Please give the data again in full, exactly as provided.

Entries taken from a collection

++++++

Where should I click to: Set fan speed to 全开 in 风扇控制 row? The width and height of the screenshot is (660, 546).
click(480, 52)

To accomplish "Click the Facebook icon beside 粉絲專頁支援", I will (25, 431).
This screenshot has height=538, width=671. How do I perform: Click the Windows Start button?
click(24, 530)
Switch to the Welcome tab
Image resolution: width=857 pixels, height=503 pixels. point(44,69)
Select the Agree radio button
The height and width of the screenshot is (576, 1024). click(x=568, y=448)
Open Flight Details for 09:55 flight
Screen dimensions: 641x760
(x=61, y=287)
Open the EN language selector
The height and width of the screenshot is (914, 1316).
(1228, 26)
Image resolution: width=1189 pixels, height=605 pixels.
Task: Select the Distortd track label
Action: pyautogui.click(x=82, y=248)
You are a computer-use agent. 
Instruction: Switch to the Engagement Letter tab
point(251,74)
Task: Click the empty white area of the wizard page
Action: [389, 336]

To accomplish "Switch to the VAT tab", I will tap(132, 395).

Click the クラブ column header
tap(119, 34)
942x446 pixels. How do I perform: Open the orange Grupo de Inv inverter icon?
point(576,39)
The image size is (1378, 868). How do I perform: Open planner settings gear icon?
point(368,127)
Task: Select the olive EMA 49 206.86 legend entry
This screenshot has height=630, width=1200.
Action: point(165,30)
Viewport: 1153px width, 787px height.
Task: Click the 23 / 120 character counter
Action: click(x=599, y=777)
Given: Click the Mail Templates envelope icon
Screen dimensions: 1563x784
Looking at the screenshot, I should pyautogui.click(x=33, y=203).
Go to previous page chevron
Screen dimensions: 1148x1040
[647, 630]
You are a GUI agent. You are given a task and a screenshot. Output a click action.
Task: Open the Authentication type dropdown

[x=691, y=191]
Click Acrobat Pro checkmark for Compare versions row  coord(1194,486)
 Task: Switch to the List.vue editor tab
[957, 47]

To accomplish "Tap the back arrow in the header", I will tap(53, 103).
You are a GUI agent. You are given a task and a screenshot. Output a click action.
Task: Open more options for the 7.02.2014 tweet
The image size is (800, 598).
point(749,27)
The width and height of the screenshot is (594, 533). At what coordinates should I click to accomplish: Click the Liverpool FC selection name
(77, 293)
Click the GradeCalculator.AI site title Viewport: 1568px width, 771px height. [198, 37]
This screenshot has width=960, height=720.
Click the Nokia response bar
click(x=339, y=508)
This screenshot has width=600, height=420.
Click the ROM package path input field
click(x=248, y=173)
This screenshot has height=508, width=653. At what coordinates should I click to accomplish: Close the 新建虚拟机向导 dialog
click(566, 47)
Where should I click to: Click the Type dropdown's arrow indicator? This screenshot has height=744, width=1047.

++++++

**Answer to the problem:**
Where should I click to: Set fan speed to 全开 in 风扇控制 row? The width and height of the screenshot is (660, 546).
click(480, 52)

To accomplish "Click the Facebook icon beside 粉絲專頁支援", I will (25, 431).
This screenshot has height=538, width=671. How do I perform: Click the Windows Start button?
click(24, 530)
Switch to the Welcome tab
Image resolution: width=857 pixels, height=503 pixels. point(44,69)
Select the Agree radio button
The height and width of the screenshot is (576, 1024). click(x=568, y=448)
Open Flight Details for 09:55 flight
Screen dimensions: 641x760
(x=61, y=287)
Open the EN language selector
The height and width of the screenshot is (914, 1316).
(1228, 26)
Image resolution: width=1189 pixels, height=605 pixels.
Task: Select the Distortd track label
Action: pyautogui.click(x=82, y=248)
You are a computer-use agent. 
Instruction: Switch to the Engagement Letter tab
point(251,74)
Task: Click the empty white area of the wizard page
Action: [389, 336]

To accomplish "Switch to the VAT tab", I will tap(132, 395).

Click the クラブ column header
tap(119, 34)
942x446 pixels. How do I perform: Open the orange Grupo de Inv inverter icon?
point(576,39)
The image size is (1378, 868). How do I perform: Open planner settings gear icon?
point(368,127)
Task: Select the olive EMA 49 206.86 legend entry
This screenshot has height=630, width=1200.
Action: point(165,30)
Viewport: 1153px width, 787px height.
Task: Click the 23 / 120 character counter
Action: click(x=599, y=777)
Given: Click the Mail Templates envelope icon
Screen dimensions: 1563x784
Looking at the screenshot, I should pyautogui.click(x=33, y=203).
Go to previous page chevron
Screen dimensions: 1148x1040
[647, 630]
You are a GUI agent. You are given a task and a screenshot. Output a click action.
Task: Open the Authentication type dropdown

[x=691, y=191]
Click Acrobat Pro checkmark for Compare versions row  coord(1194,486)
 Task: Switch to the List.vue editor tab
[957, 47]

To accomplish "Tap the back arrow in the header", I will tap(53, 103).
You are a GUI agent. You are given a task and a screenshot. Output a click action.
Task: Open more options for the 7.02.2014 tweet
The image size is (800, 598).
point(749,27)
The width and height of the screenshot is (594, 533). At what coordinates should I click to accomplish: Click the Liverpool FC selection name
(77, 293)
Click the GradeCalculator.AI site title Viewport: 1568px width, 771px height. [198, 37]
This screenshot has width=960, height=720.
Click the Nokia response bar
click(x=339, y=508)
This screenshot has width=600, height=420.
Click the ROM package path input field
click(x=248, y=173)
This screenshot has height=508, width=653. At what coordinates should I click to accomplish: Close the 新建虚拟机向导 dialog
click(566, 47)
Where should I click to: Click the Type dropdown's arrow indicator? This screenshot has height=744, width=1047.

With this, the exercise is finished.